The compromised information includes names, Social Security numbers, dates of birth, phone numbers, and credit card information of employees

Pfizer this week confirmed that the personal data of as many as 34,000 people may have been illegally accessed and downloaded from a company computer system by a former employee.

The compromised information includes names, Social Security numbers, dates of birth, phone numbers, and bank and credit card information of employees, former employees and health care workers, the New York-based drug maker said.

A spokeswoman for Pfizer said the incident, discovered on July 10, occurred sometime late last year.

The pharmaceutical company began notifying people by mail of the breach on August 24 — more than six weeks after it learned of the incident.

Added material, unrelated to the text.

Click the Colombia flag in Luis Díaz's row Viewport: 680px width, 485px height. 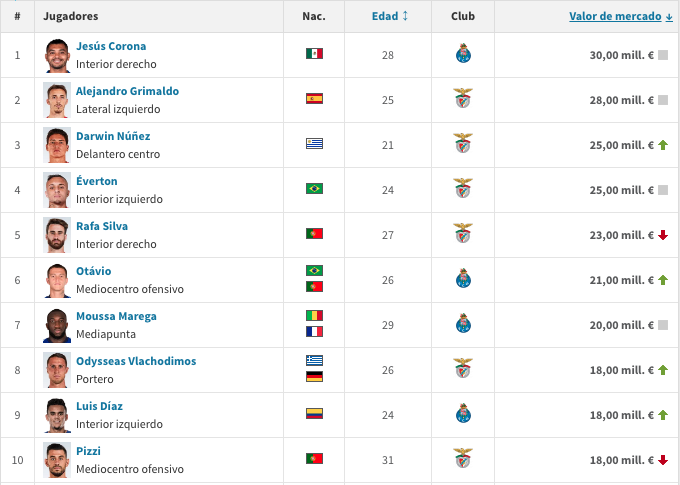click(x=314, y=413)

In the letter, Pfizer said that "the number of affected individuals is still an estimate" because outside consultants are continuing to analyse the exposed data.

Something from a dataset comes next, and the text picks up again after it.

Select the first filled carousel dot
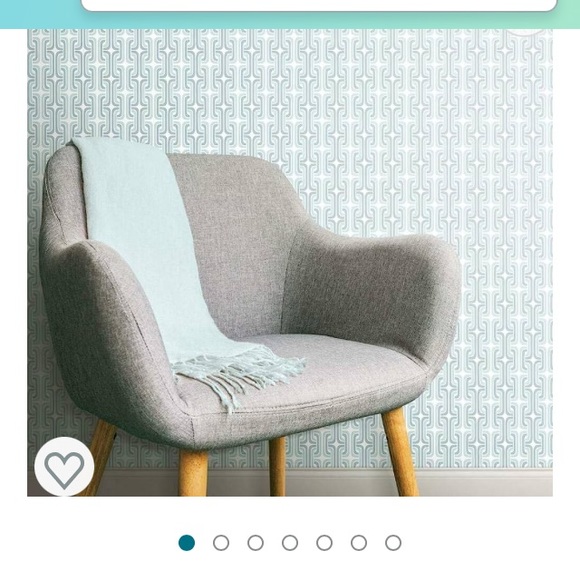Viewport: 580px width, 580px height. point(186,543)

The spokeswoman would not disclose where the breach occurred or how the company discovered it. Nor would she disclose why Pfizer waited more than a month to inform people that their personal data may have been exposed.

She did say that so far the compromised information doesn't appear to have been misused.

This is the third time this summer that Pfizer has disclosed a breach in which confidential data was exposed.

In June, the company reported that a Pfizer employee had installed unauthorised file-sharing software on a company laptop, exposing personal data belonging to about 17,000 current and former employees.

That announcement also came about six weeks after the drug maker learned of the breach.

A month later, the company reported that two laptops containing confidential employee data as well as proprietary company information were stolen out of the locked car of an employee working for Axia, a contractor for Pfizer.